Entries taken from a collection:
+++++
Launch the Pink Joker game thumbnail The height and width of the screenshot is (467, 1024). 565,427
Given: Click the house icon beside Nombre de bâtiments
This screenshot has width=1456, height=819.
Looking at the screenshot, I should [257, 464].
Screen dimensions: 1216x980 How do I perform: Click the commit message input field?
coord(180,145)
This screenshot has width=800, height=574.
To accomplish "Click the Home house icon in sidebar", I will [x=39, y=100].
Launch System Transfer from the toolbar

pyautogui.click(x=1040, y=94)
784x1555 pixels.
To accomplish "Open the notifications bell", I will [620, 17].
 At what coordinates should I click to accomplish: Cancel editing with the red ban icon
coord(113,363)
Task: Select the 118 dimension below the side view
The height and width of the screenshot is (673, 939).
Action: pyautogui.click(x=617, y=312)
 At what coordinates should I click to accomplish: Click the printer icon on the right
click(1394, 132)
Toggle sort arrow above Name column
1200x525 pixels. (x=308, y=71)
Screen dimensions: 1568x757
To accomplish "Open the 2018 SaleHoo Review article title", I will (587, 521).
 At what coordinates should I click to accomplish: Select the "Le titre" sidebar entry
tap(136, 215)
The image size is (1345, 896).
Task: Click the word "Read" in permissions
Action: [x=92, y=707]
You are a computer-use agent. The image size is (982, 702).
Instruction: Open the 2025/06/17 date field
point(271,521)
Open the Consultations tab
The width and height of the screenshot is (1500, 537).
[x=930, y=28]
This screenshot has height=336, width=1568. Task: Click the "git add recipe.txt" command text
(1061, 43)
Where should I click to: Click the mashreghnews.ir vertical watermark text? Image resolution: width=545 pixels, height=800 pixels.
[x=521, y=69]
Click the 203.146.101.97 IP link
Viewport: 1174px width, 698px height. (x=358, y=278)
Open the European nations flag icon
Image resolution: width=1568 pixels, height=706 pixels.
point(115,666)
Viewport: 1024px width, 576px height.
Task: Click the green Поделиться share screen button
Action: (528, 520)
+++++
EXERCISE DIRECTIONS:
Return every record in full, word for word.

YOUR RESPONSE:
Launch the Pink Joker game thumbnail The height and width of the screenshot is (467, 1024). 565,427
Given: Click the house icon beside Nombre de bâtiments
This screenshot has width=1456, height=819.
Looking at the screenshot, I should [257, 464].
Screen dimensions: 1216x980 How do I perform: Click the commit message input field?
coord(180,145)
This screenshot has width=800, height=574.
To accomplish "Click the Home house icon in sidebar", I will [x=39, y=100].
Launch System Transfer from the toolbar

pyautogui.click(x=1040, y=94)
784x1555 pixels.
To accomplish "Open the notifications bell", I will [620, 17].
 At what coordinates should I click to accomplish: Cancel editing with the red ban icon
coord(113,363)
Task: Select the 118 dimension below the side view
The height and width of the screenshot is (673, 939).
Action: pyautogui.click(x=617, y=312)
 At what coordinates should I click to accomplish: Click the printer icon on the right
click(1394, 132)
Toggle sort arrow above Name column
1200x525 pixels. (x=308, y=71)
Screen dimensions: 1568x757
To accomplish "Open the 2018 SaleHoo Review article title", I will (587, 521).
 At what coordinates should I click to accomplish: Select the "Le titre" sidebar entry
tap(136, 215)
The image size is (1345, 896).
Task: Click the word "Read" in permissions
Action: [x=92, y=707]
You are a computer-use agent. The image size is (982, 702).
Instruction: Open the 2025/06/17 date field
point(271,521)
Open the Consultations tab
The width and height of the screenshot is (1500, 537).
[x=930, y=28]
This screenshot has height=336, width=1568. Task: Click the "git add recipe.txt" command text
(1061, 43)
Where should I click to: Click the mashreghnews.ir vertical watermark text? Image resolution: width=545 pixels, height=800 pixels.
[x=521, y=69]
Click the 203.146.101.97 IP link
Viewport: 1174px width, 698px height. (x=358, y=278)
Open the European nations flag icon
Image resolution: width=1568 pixels, height=706 pixels.
point(115,666)
Viewport: 1024px width, 576px height.
Task: Click the green Поделиться share screen button
Action: (528, 520)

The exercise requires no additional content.